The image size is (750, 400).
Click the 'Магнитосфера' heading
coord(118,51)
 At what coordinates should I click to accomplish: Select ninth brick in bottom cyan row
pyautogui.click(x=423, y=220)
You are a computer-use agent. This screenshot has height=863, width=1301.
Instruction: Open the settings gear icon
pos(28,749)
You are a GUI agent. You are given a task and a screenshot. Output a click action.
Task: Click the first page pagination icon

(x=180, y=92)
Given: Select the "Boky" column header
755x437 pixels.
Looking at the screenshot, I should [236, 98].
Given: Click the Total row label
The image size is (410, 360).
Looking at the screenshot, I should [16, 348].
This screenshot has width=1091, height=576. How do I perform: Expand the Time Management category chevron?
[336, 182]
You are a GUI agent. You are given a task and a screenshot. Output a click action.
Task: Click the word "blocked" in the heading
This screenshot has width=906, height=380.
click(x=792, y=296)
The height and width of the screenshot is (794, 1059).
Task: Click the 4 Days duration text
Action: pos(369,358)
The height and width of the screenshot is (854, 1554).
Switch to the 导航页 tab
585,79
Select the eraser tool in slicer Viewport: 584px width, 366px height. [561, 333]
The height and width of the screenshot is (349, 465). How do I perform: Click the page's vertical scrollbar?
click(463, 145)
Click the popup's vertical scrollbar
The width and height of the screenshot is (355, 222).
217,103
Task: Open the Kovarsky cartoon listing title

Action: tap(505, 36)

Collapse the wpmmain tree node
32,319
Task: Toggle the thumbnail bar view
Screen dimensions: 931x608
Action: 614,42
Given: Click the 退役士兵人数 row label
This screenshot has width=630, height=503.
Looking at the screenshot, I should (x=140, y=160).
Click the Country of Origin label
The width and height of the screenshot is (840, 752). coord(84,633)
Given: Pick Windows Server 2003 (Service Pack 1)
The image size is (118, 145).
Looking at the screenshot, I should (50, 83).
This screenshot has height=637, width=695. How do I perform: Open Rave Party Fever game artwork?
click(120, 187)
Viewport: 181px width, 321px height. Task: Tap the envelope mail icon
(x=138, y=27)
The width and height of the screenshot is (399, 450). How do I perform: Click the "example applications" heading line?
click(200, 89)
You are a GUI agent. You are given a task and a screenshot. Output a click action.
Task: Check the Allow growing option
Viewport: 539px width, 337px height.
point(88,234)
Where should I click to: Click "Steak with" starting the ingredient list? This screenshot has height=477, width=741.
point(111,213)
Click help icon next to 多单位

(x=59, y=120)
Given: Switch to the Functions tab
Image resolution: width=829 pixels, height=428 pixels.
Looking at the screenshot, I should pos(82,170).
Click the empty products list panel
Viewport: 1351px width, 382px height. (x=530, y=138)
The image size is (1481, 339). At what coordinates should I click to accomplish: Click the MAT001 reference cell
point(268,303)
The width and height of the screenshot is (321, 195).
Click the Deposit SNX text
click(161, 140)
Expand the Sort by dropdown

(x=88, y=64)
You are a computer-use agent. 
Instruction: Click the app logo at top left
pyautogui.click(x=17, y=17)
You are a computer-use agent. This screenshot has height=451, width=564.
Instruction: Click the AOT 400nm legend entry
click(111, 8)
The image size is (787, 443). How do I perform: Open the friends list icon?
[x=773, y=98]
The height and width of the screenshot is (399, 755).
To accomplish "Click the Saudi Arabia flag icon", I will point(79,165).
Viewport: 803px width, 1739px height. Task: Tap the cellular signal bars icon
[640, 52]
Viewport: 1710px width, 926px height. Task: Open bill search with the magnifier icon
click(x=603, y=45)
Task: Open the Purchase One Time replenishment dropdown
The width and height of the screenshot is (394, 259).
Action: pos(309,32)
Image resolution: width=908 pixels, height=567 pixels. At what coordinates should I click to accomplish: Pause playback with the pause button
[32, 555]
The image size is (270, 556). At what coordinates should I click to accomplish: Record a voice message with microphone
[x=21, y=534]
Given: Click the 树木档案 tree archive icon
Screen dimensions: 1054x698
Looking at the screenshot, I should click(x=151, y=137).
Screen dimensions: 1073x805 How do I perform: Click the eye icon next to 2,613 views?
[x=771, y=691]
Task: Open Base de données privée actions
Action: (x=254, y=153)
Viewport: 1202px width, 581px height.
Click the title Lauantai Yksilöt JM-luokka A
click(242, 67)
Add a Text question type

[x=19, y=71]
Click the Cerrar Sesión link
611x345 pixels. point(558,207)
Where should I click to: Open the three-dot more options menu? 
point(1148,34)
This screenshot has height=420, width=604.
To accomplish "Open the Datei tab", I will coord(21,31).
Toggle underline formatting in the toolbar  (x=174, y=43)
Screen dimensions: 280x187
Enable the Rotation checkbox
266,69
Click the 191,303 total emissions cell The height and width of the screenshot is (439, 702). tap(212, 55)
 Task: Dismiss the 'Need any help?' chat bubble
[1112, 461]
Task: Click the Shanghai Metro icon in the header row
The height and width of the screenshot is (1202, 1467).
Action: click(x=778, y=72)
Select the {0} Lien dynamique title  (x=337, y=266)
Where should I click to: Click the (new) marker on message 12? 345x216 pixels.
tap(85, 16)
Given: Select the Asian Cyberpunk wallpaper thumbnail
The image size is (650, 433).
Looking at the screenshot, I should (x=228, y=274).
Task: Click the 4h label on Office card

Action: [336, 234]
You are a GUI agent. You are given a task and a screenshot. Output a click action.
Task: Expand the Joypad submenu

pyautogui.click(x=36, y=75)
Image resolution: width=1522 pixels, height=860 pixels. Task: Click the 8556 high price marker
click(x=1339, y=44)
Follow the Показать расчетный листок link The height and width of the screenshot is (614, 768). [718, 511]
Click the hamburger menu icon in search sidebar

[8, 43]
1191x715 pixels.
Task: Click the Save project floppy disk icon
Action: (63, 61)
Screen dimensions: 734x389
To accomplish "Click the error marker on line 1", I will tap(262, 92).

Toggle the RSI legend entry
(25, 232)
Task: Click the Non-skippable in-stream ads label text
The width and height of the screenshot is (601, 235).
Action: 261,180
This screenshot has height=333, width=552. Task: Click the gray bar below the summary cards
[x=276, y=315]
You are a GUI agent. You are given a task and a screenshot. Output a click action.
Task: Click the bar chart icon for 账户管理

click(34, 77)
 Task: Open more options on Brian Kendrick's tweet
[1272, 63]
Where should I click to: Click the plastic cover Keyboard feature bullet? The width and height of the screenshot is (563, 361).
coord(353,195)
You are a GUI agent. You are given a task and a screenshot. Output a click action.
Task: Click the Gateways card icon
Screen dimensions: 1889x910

-*-*-

▸ **Exercise requirements**
Repeat exactly the lines above from the line that contains "Task: Click the bar chart icon for 账户管理" through the end. Include both of these ends; leave out everything else.

▸ **Completed exercise**
Task: Click the bar chart icon for 账户管理

click(34, 77)
 Task: Open more options on Brian Kendrick's tweet
[1272, 63]
Where should I click to: Click the plastic cover Keyboard feature bullet? The width and height of the screenshot is (563, 361).
coord(353,195)
You are a GUI agent. You are given a task and a screenshot. Output a click action.
Task: Click the Gateways card icon
Screen dimensions: 1889x910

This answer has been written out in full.